In a memo sent to donors last year, Turning Point Action said it hoped to hire more than 500 full-time “ballot chasers” in Arizona and 350 in Wisconsin. If the group raises its entire goal of $108 million — officials said they had raised “tens of millions” but still had a ways to go — it plans to expand into Georgia and possibly Michigan.

A Mission to Change Republican Voting Habits

Powering the Turning Point effort is a vast data operation led by Matthew Martinez, the data director for Chase the Vote and a former field director for Lake’s campaign.

Martinez has set up shop in one of Turning Point’s cavernous rooms at its Phoenix headquarters, with 4-foot-by-6-foot whiteboards with maps of states, counties and cities speckled with handwritten numbers. He methodically carved up Arizona and Wisconsin by hand into his own precincts, wards and districts, identifying 400 to 600 low-propensity Republican voters in each precinct.

The voters who could flip those states red, Martinez argues, are not in traditional battleground areas, but rather in safely red districts like that of Rep. Paul Gosar of Arizona.

“The mindset right now for the past four years, or even more, is flip, flip, flip,” Martinez said in an interview, referring to the party’s focus on highly competitive areas. “What I’m saying is, we need to turn out our base.”
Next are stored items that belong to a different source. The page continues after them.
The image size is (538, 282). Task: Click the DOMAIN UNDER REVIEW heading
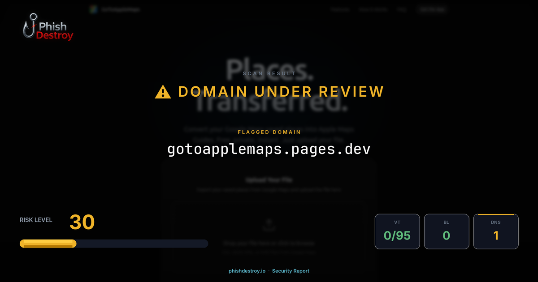[x=281, y=91]
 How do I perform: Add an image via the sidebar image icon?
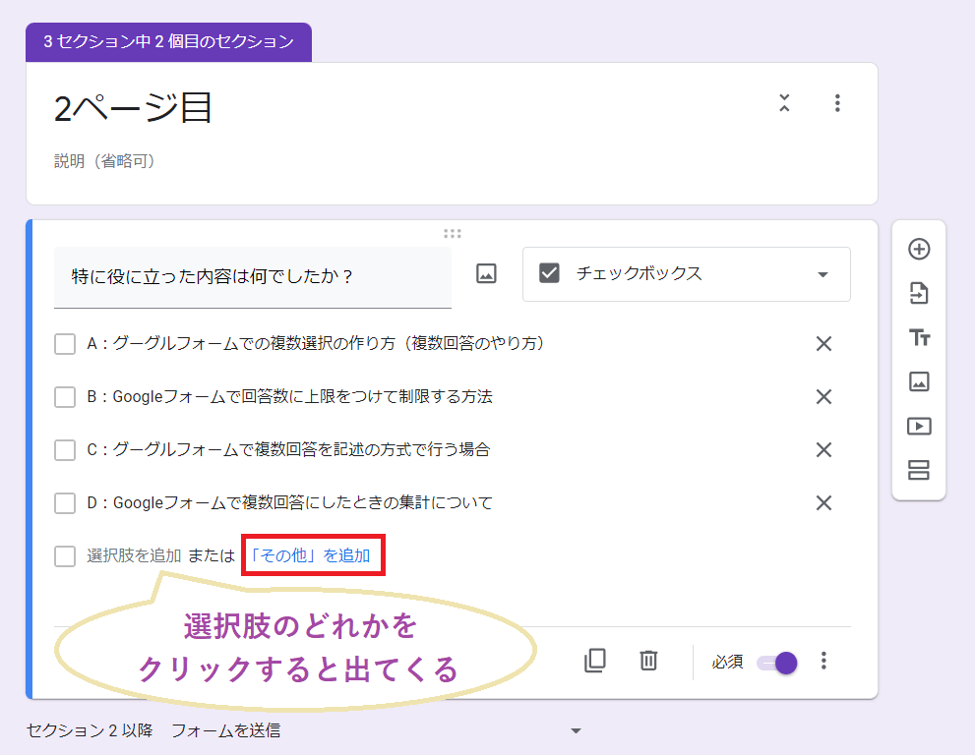(x=919, y=381)
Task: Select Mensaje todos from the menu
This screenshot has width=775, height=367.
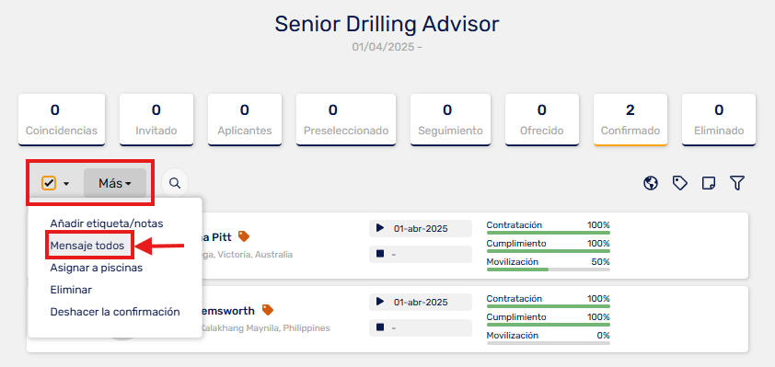Action: 87,246
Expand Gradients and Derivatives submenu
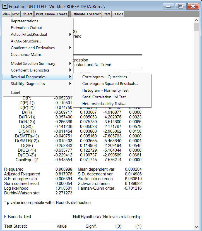This screenshot has width=202, height=231. coord(33,48)
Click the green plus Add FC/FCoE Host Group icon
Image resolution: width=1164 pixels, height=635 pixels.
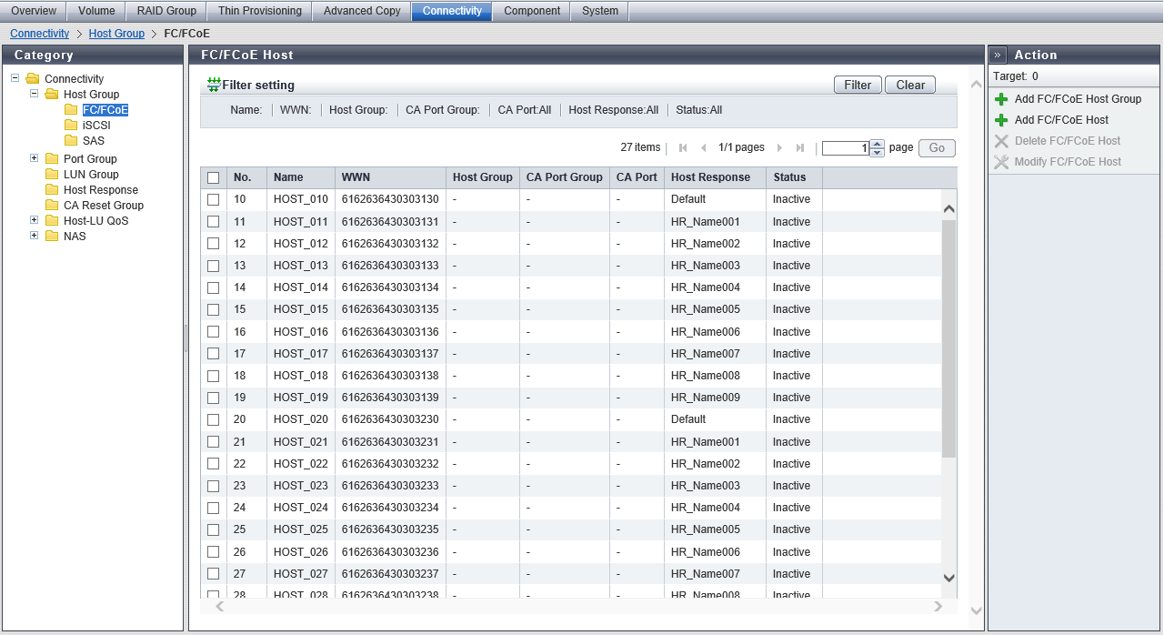(1001, 99)
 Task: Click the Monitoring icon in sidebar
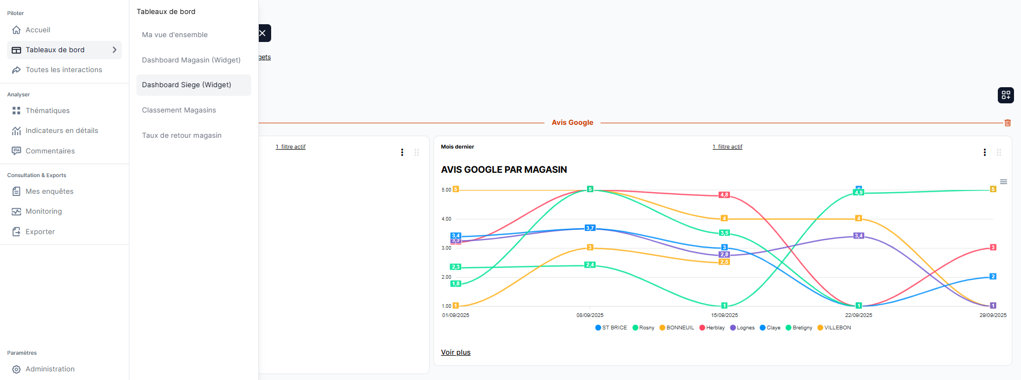(x=17, y=212)
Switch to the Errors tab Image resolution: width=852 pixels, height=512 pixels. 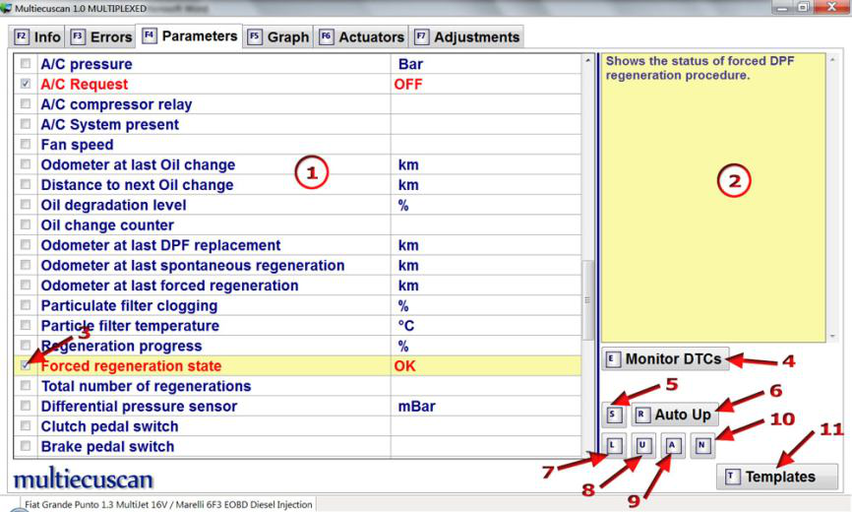point(102,37)
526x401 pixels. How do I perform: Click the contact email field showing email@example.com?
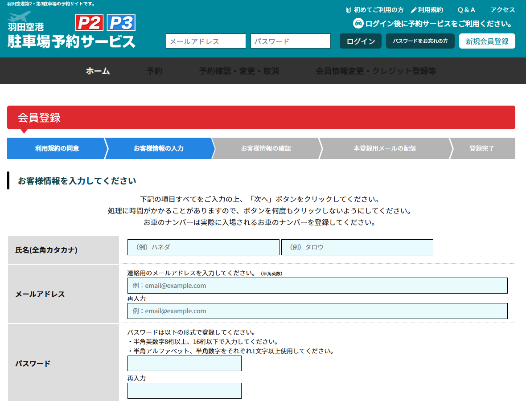click(317, 286)
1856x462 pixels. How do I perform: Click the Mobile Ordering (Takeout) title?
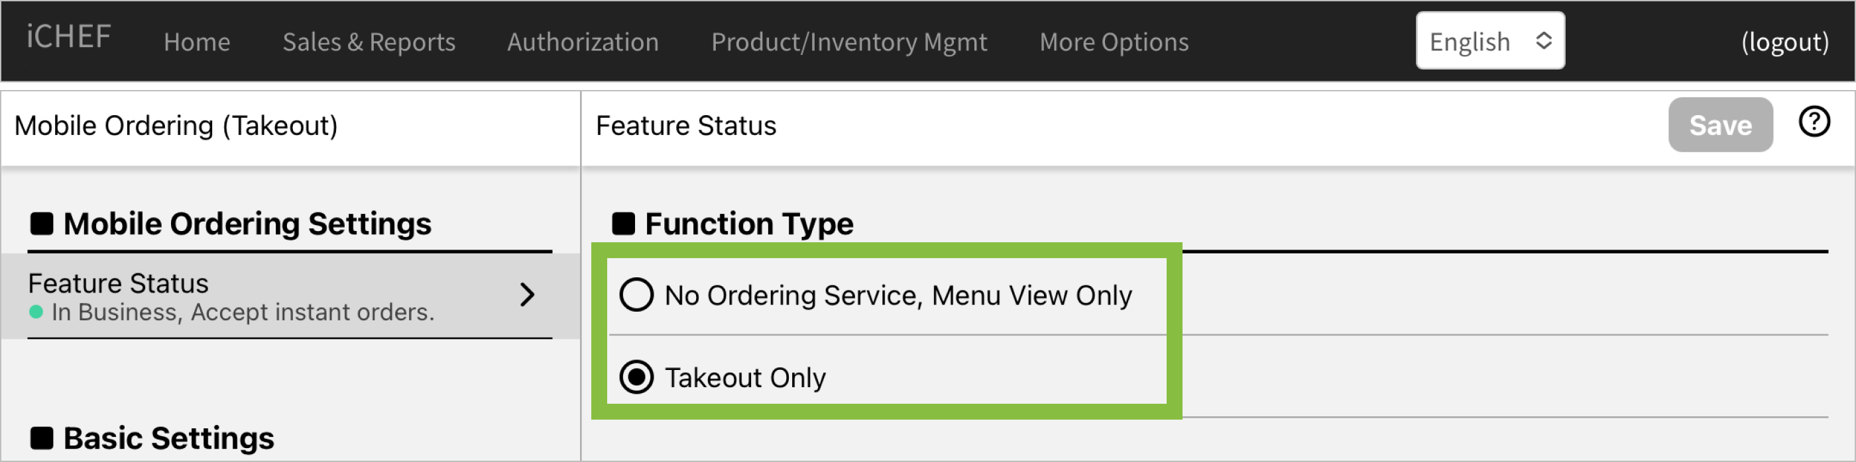point(176,126)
The group also plans to use its Chase the Vote infrastructure for what it calls its election integrity efforts. Bowyer said on a recent Turning Point podcast, “If you have bodies on the ground that are becoming aware of the voting habits,” then “you’re going to be able to clean the voter rolls easier.”

Chase the Vote is still in its early stages, having trained only 20 of its ballot chasers so far. And while the new hires will encounter mistrustful voters, top Turning Point officials have also faced skeptical donors, who tend to be more comfortable with writing big checks and seeing immediate returns in the form of splashy ads rather than funding the grunt work of a new and untested field operation.

Even as trainees broke for a catered lunch of In-N-Out Burger, Kirk was down the hall, meeting with four major donors.

“It’s kind of challenging the muscle memory that we can keep on just trying to flood the zone on Election Day, and keep on expecting to win, and we’re losing on the margins,” he said in the interview. “And so, if you are falling short on the margins, and you want to get to victory, and there is this massive 30-to-40-day window where the opposition is dominating and you’re not even playing, it is rational to do something in that 30-to-40-day window to then try to be conclusive and successful.”

Kirk said he planned to vote early in-person this fall, and would capture it on video.

‘We Need to Be Ned Flanders’

Connecting with these low-propensity voters is part of what political operatives call “relational organizing,” a trendy political term that means using personal, one-on-one connections rather than mass messaging like ads.

During the training, Bowyer repeatedly showed an image of Ned Flanders, the relentlessly genial character from “The Simpsons” who greets neighbors with a “hi-diddily-ho.”

“We need to be Ned Flanders,” he said.

Bowyer has emphasized the importance of coming across as “human” — not always an easy task within a movement fueled by Trumpian grievance.

On a recent Turning Point podcast, he urged listeners not to “be mean and angry and aggressive and tell people they’re stupid.”

He added: “Look, if we walked up to people and were like: ‘Oh, you’re on the early voting list? You’re an idiot.’ Do you think they’re more motivated to vote? Do you think they’re more motivated to become an Election Day voter? And that’s effectively what’s happening right now.”